__Set exercise 1__: Reproduce a passage from the article below about the Gazette's city hall reporter. Begin at the words "No one was more" and stop after "from her coworkers.".
__Set exercise 2__: In the article below about the Gazette's city hall reporter, condense the paragraph that opens with "On May 27, Gyulai put on" into a short bulleted list of its main facts.

__Document passage__:
════════

“I don’t like politics.”
It’s an odd thing for The Gazette’s city hall reporter to say, but Linda Gyulai explains: her motivations are journalistic, not political. She’s not out there to sabotage the mayor (even though many on both sides of the aisle at city hall may think so). She’s not out there to stir up controversy. She’s out there to explain to people what goes on in their municipal government, both the things they want the world to know about and the things they’d rather keep secret.
If it means she ruffles a few feathers along the way, that’s part of the job. She doesn’t take it personally.
And if it wins her some awards, that’s just a bonus.
A week to remember
On May 27, Gyulai put on a fancy black dress, and travelled to Rideau Hall in Ottawa as an invited guest of the governor-general. The Gazette, along with other high-profile news organizations, had been nominated for the prestigious Michener Award for public-service journalism. Unlike most journalism awards, the Michener is awarded to the publication or news outlet instead of the individual journalist. But The Gazette was nominated for Gyulai’s investigations into Montreal’s water meter contract, and Gyulai gave a speech as one of the nominees.
After the nominees had given their speeches, each case seeming particularly worthy of the award, foundation president Russell Mills tore open an envelope and read out the name of the winner.
No one was more surprised than Gyulai when he read out “The Gazette.”
“I sat there for a long time in shock,” she told me during a recent chat at our office. She said the CPAC video of the presentation didn’t show her patting her chest with her hand, unable to accept that her reporting had won such a prestigious award.
Publisher and Editor-in-Chief Alan Allnutt gave the acceptance speech, and Gyulai was invited on stage to snap some photos with the governor-general.
The next day, back in Montreal, Gyulai entered the Gazette newsroom to an enthusiastic standing ovation from her coworkers.
“It was an overwhelming response,” she said. People were emailing her and calling her. Old high school classmates were looking her up on Facebook. “I’ve never felt so supported and encouraged.”
The next night, at the annual conference of the Canadian Association of Journalists, conveniently being held in Montreal this year, Gyulai put on another fancy black dress and sat in the audience, only to be stunned again when she learned she’d won her second award in three days for her reporting on the water meter contract. Though the CAJ awards had many winners that night, her name was first on that list, and her award was arguably the most prestigious of them.

════════

__Given entries__:
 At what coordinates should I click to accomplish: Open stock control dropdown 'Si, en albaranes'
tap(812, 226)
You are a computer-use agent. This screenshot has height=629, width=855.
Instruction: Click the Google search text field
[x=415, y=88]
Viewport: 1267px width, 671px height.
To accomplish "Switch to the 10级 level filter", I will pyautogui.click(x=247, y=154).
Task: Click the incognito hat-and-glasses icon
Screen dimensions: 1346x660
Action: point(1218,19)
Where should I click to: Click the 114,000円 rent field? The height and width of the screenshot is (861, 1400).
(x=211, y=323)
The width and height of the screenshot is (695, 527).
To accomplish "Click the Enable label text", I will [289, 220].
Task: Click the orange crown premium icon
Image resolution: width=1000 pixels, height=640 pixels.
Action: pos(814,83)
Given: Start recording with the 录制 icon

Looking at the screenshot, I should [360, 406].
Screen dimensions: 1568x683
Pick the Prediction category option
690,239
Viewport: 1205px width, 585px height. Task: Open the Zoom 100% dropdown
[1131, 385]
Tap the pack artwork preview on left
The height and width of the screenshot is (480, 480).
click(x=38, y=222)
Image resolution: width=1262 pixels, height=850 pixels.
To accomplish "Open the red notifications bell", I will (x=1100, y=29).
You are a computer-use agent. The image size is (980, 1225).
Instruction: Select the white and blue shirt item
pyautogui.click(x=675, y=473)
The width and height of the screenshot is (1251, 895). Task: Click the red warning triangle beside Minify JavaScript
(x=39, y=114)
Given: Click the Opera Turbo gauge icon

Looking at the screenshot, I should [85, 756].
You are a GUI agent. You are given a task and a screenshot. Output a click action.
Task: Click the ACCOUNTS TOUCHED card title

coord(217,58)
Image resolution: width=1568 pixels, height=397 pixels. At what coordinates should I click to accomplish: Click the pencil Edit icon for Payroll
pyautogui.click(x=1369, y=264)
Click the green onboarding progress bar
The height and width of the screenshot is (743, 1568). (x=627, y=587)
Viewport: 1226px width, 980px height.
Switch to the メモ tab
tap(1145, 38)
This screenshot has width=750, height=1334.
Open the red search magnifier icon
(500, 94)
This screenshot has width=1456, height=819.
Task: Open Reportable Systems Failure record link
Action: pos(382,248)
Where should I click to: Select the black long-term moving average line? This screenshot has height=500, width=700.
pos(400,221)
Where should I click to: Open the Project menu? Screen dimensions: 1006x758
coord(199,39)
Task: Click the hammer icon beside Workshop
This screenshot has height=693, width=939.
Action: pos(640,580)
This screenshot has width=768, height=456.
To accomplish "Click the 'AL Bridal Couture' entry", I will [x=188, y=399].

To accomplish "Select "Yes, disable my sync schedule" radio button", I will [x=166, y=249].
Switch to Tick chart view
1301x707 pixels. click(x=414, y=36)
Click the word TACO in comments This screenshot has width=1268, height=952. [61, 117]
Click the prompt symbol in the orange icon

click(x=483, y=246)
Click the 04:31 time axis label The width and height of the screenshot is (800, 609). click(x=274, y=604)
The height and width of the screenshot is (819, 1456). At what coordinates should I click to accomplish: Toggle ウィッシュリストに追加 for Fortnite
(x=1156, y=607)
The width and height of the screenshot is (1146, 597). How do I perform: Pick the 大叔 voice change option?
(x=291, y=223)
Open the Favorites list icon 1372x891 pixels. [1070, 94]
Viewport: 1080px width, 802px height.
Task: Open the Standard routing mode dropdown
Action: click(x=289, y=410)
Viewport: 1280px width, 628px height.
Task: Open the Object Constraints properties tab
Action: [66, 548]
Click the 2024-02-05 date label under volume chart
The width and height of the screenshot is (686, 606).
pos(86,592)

════════

__Correct output 1__:
No one was more surprised than Gyulai when he read out “The Gazette.”
“I sat there for a long time in shock,” she told me during a recent chat at our office. She said the CPAC video of the presentation didn’t show her patting her chest with her hand, unable to accept that her reporting had won such a prestigious award.
Publisher and Editor-in-Chief Alan Allnutt gave the acceptance speech, and Gyulai was invited on stage to snap some photos with the governor-general.
The next day, back in Montreal, Gyulai entered the Gazette newsroom to an enthusiastic standing ovation from her coworkers.

__Correct output 2__:
- On May 27, Gyulai wore a fancy black dress and traveled to Rideau Hall in Ottawa as an invited guest of the governor-general.
- The Gazette and other high-profile news organizations had been nominated for the prestigious Michener Award for public-service journalism.
- Unlike most journalism awards, the Michener goes to the publication or news outlet, not to the individual journalist.
- The Gazette's nomination was for Gyulai's investigations into Montreal's water meter contract, and Gyulai gave a speech as one of the nominees.